Discussion of ideas for solutions (10 minutes)
Listen to students' ideas, help refine or summarize them if the children are having trouble, etc. Sometimes children may describe an idea but not know a name for it, for example, children might describe ditches, channels, or trenches but not know what to call them.

Examples of ideas that children have come up with in the past:

  • Drainage channels
  • Moats
  • Raised areas for plants with moats around them
  • Dams
  • Deep holes to soak up water
  • Collecting water in a container
  • Moving the garden
  • Using a greenhouse instead of an open garden
  • Covering the garden with a material that would let some, but not all, the rain through

Some of these solutions can’t be implemented with the tools for this program, so redirect the children to thinking about what they could do with the tools available and the garden plot as it is (i.e., not moveable). If your garden plot is on a slope, children may talk about how water would run downhill, and how one could use that feature.

  • At this point, introduce the idea that if we move water away from a garden, we have to think about where it goes and what it carries along with it. At the Cayuga Nature Center our garden plot was near a ravine with a stream, so we could talk about how water running off into the stream might not be good for animals living in the stream if the water contained pollutants or fertilizer. The teacher can introduce the idea of a rain garden, or children may think of this themselves — the idea of another place to catch the water that runs off.

 

Building and testing solutions (20 minutes)

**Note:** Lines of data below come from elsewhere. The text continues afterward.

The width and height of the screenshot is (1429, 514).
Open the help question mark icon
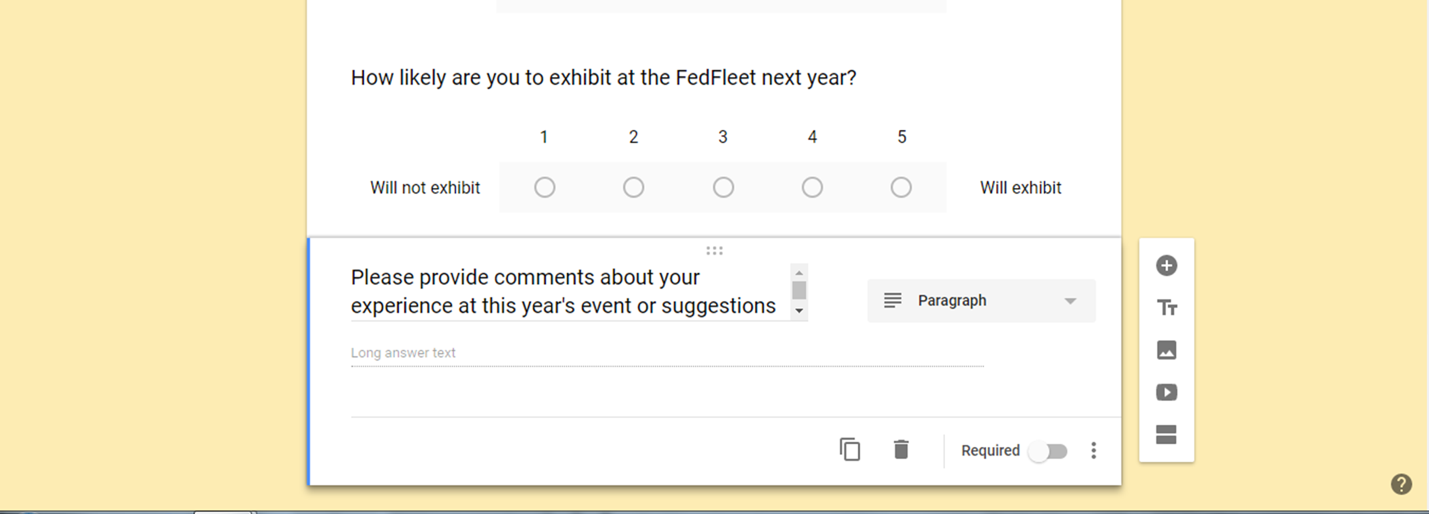click(x=1401, y=484)
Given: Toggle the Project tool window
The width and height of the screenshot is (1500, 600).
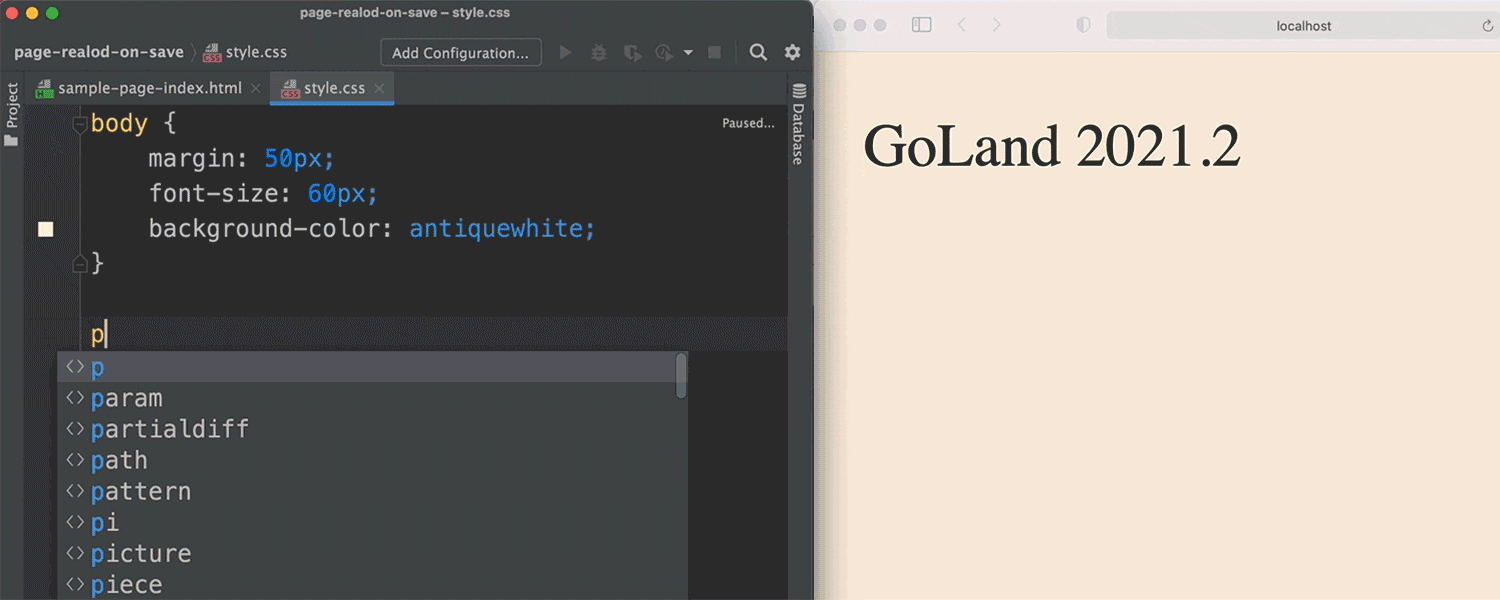Looking at the screenshot, I should (12, 113).
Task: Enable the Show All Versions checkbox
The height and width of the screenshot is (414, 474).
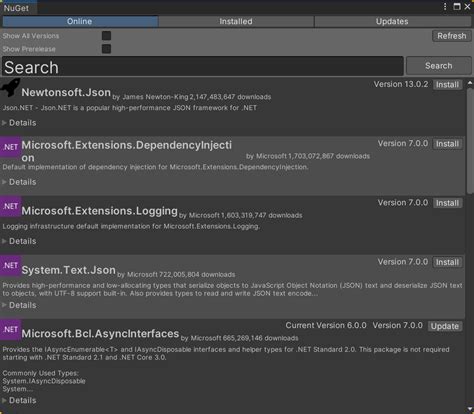Action: (x=106, y=36)
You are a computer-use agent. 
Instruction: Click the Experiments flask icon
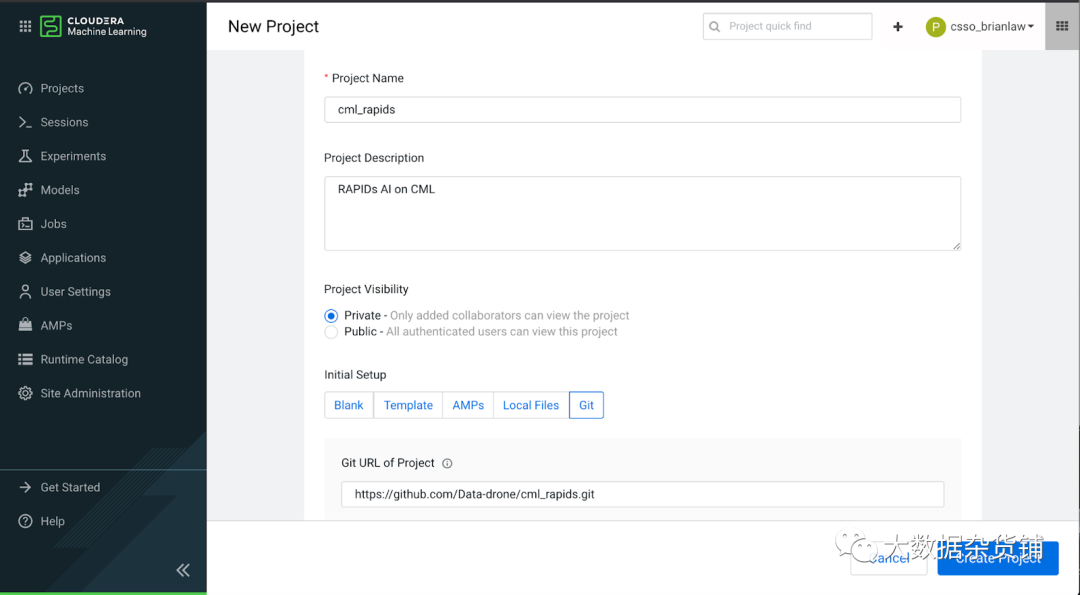pos(26,157)
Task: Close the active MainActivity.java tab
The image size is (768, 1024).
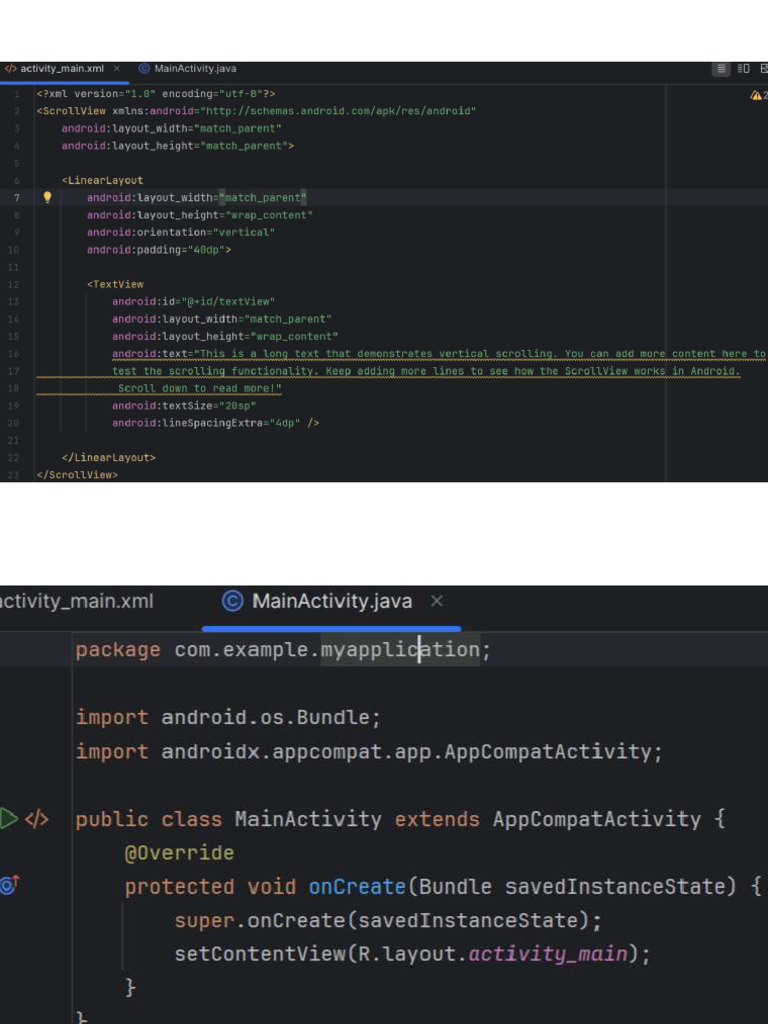Action: [436, 601]
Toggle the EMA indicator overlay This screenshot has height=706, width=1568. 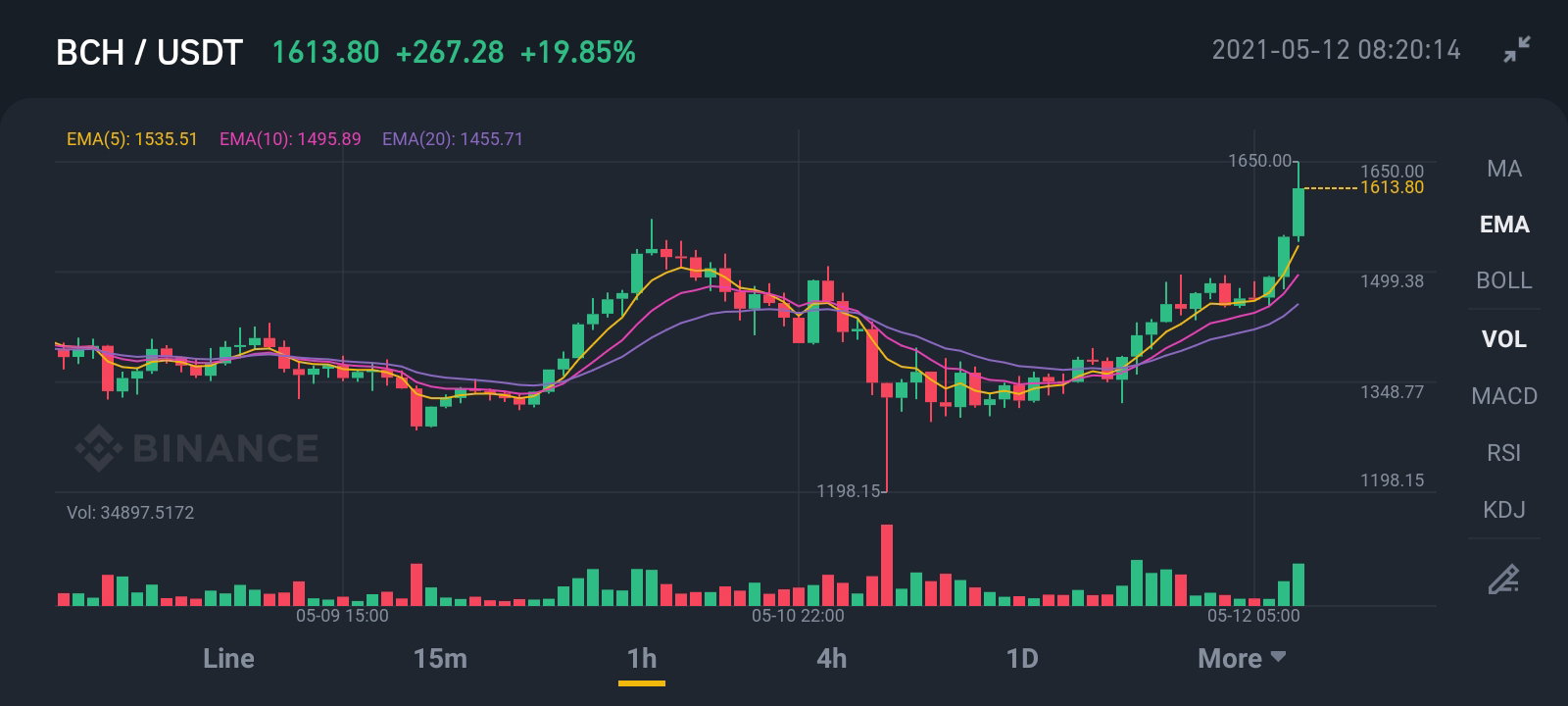click(x=1503, y=225)
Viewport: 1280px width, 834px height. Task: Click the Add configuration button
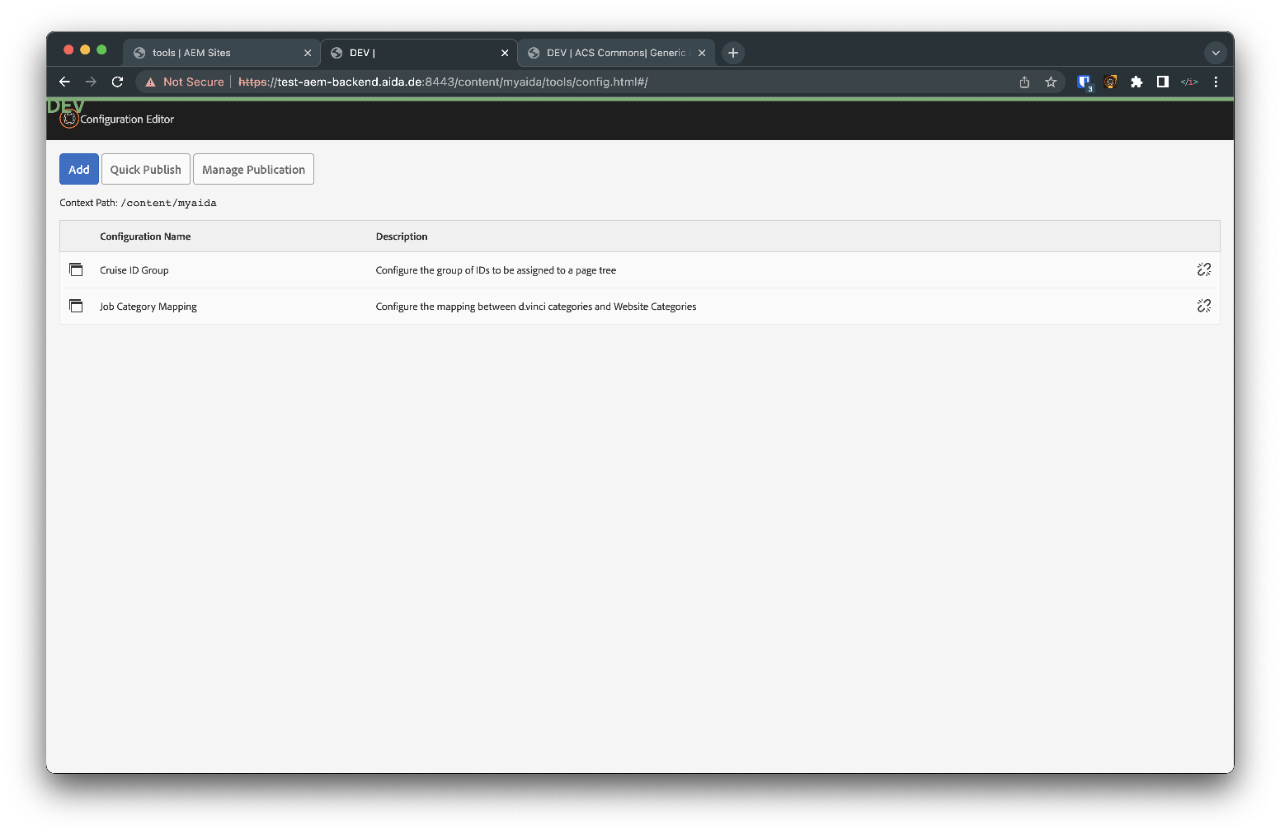tap(79, 169)
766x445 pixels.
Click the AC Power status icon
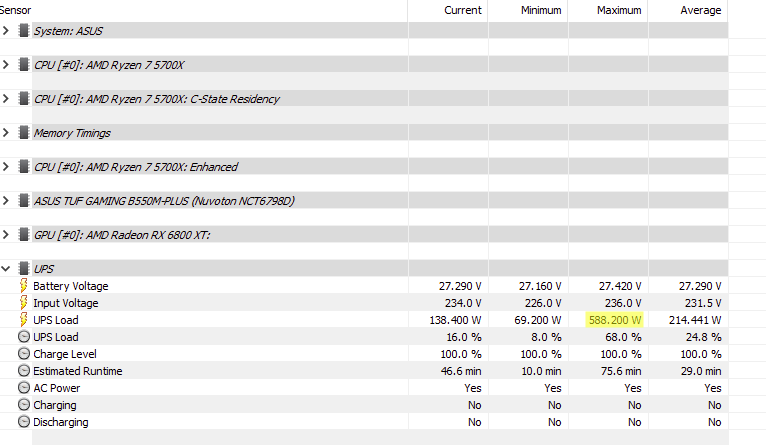23,388

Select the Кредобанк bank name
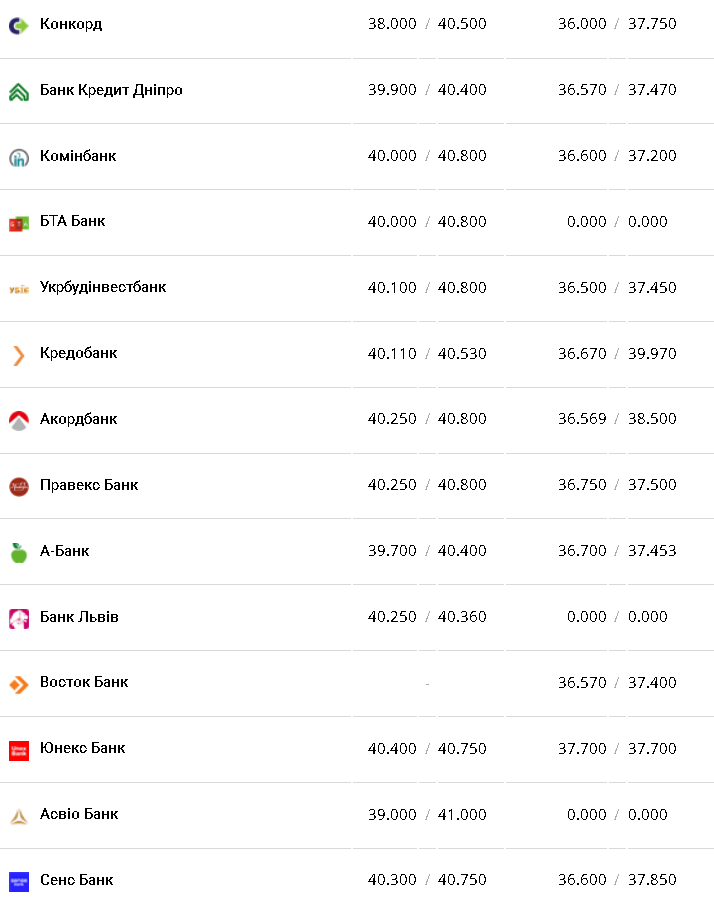pyautogui.click(x=78, y=353)
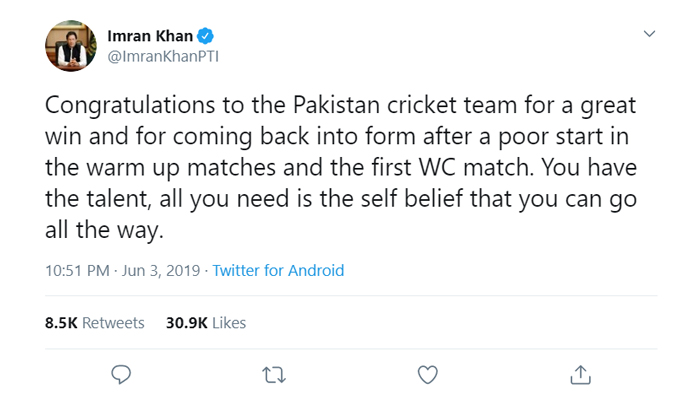The width and height of the screenshot is (700, 400).
Task: Click the word Congratulations in the tweet
Action: (130, 106)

This is the hands-on part of the program. Invite children to come to the garden plot and start building their ideas with the tools provided. Provide watering cans and a hose with water to fill them, so that once children have built their structures they can test them by pouring water into them to simulate rain.

While the children are working, walk around and ask them to explain their ideas.  If solutions don’t work, this is a good time to discuss why. It’s also a good time to talk about where the water ends up if it had been diverted or captured.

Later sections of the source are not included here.